Fred again.. and the Actual Life of Sound: Listening for Greatness

Fred again.. and the Actual Life of Sound: Listening for Greatness

By Rafi Mercer

For the past two years, I’ve listened to Fred again.. more than almost anyone else. Not casually, not in passing, but with intent. I’ve studied his history, his collaborations, the relationships that form the backbone of his sound. I’ve listened for the patterns, the hesitations, the breakthroughs. And the more I’ve listened, the more I’ve come to believe that many of us are missing something. The greatness is not fully visible yet — but it’s there, forming, like a shape just beneath the surface of the water.

The Actual Life trilogy is the clearest example of this process. These albums aren’t just collections of tracks; they’re diaries, built from fragments of voice notes, conversations, field recordings. Snippets of WhatsApp messages and voicemails are pulled into songs, then layered with piano lines, electronic arcs, and beats that feel both fragile and urgent. It’s messy at times, unresolved, restless — and that’s exactly the point. Listening to Fred again.. is like watching someone think out loud through music. It doesn’t always make sense. But genius rarely does in its early stages.

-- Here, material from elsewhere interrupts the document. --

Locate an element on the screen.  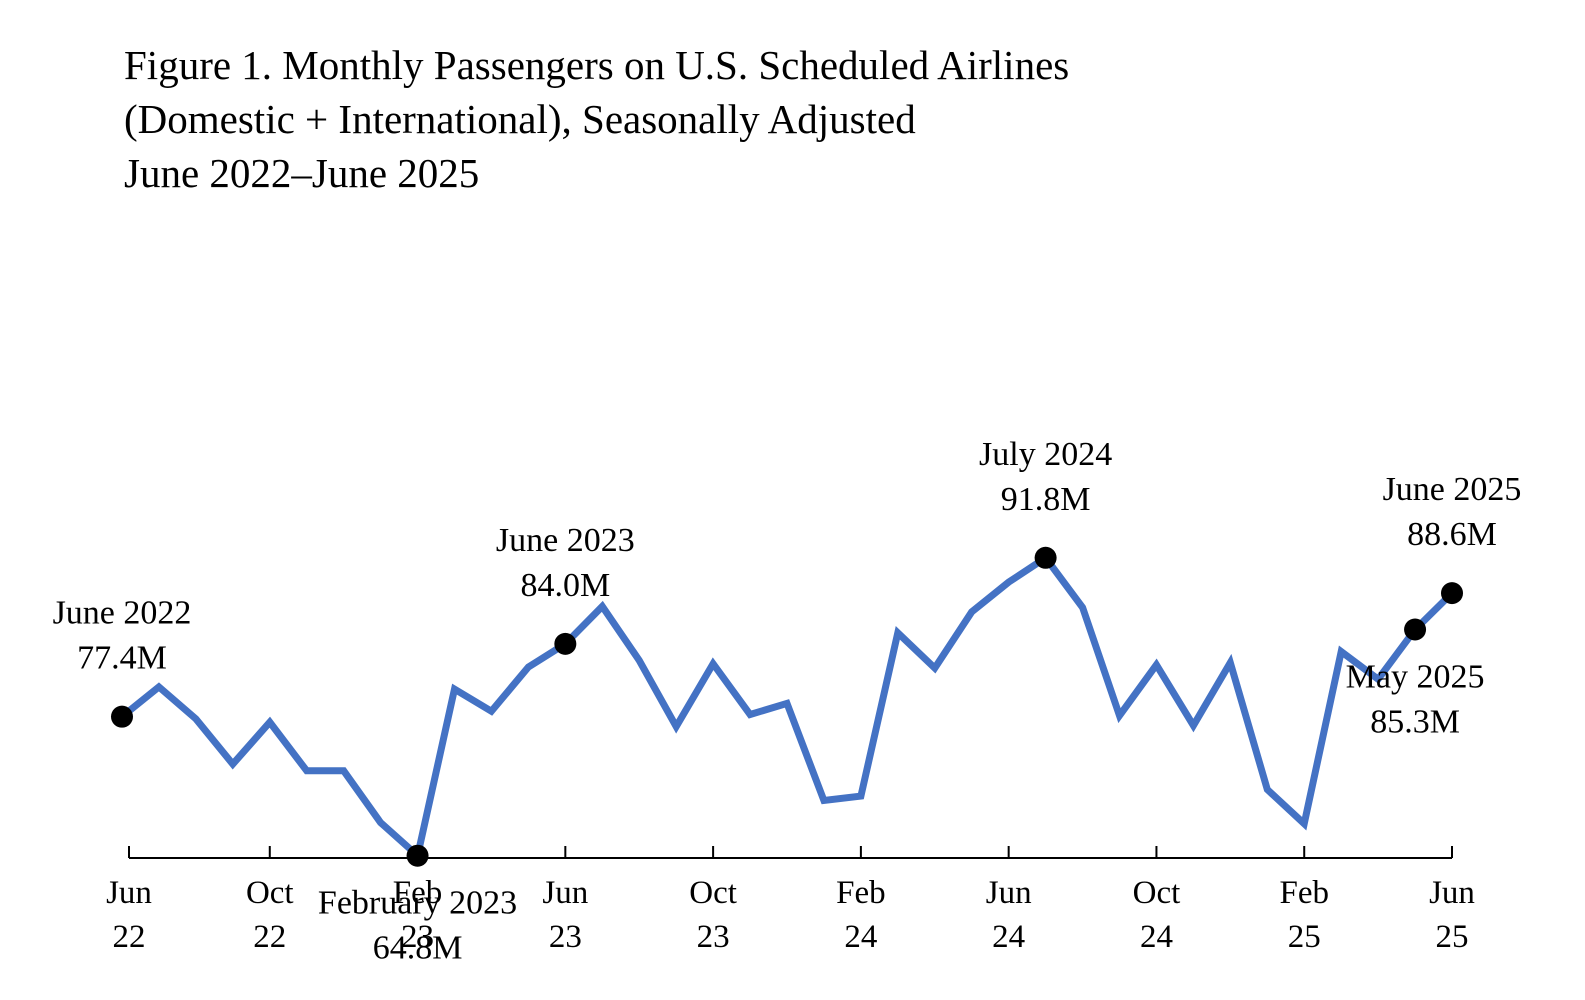
data-label-value: 84.0M is located at coordinates (565, 586).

His live performances carry the same energy. The now-iconic Boiler Room set in 2022, packed into a London club, felt less like a showcase and more like a communal outpouring — raw, euphoric, deeply human. The Tiny Desk performance stripped it down further, showing how songs that feel fractured on record can carry warmth and clarity when delivered face-to-face. He moves between these contexts with a fluidity that suggests instinct rather than calculation, a willingness to let the music shape itself according to the space.

It’s no coincidence that Brian Eno is not just a neighbour but a friend and mentor. You can hear the influence — the openness, the willingness to lean into uncertainty, the refusal to polish everything smooth. Eno has spoken about Fred’s diaristic way of working, of turning the scraps of daily life into songs that feel alive. Eno’s presence doesn’t overshadow; it frames. It offers Fred permission to trust the process, to let the music be conversation rather than product.

What I admire most is his uniqueness. In a world where electronic music can so easily fall into formulas, Fred again.. resists. He leans into imperfection. Vocals are distorted, rhythms stumble, samples cut in awkwardly. Yet somehow it holds together, because beneath it all is honesty. These aren’t tracks designed to impress. They are tracks designed to feel. And sometimes that means they feel confusing, fragmented, unresolved. But that’s life, isn’t it?

I think we’re at the stage where his sound is still developing, still in flux. Given time, the greatness will crystallise more clearly. The threads will weave tighter, the experiments will find their balance. But even now, in this unfinished state, there is something remarkable about watching an artist become themselves in real time. It’s like standing in a half-built building and already sensing the grandeur of what it will be when finished.

Listening to Fred again.. has taught me as much about listening as about him. To sit with music that doesn’t resolve neatly, to notice the small details — a voice lifted from a friend, a piano line that collapses into static, a rhythm that feels more heartbeat than beat. These are not just production tricks. They are invitations to listen differently, to hear music as process, as conversation, as something alive.

I know not everyone hears it this way. Some dismiss it as too raw, too sentimental, too fractured. But to me, that’s part of the genius. It takes a particular kind of mind to create like this — a mind willing to expose itself, to show the seams, to leave the questions unanswered. Perhaps his mind is special in a way most can’t yet see. I can. And I admire the bravery of it, the refusal to conform to what is expected.

Greatness is not always immediate. Sometimes it arrives in fragments, in hints, in glimpses of what might be. That’s where I think Fred again.. is right now. On the cusp. And as listeners, we’re privileged to watch it unfold.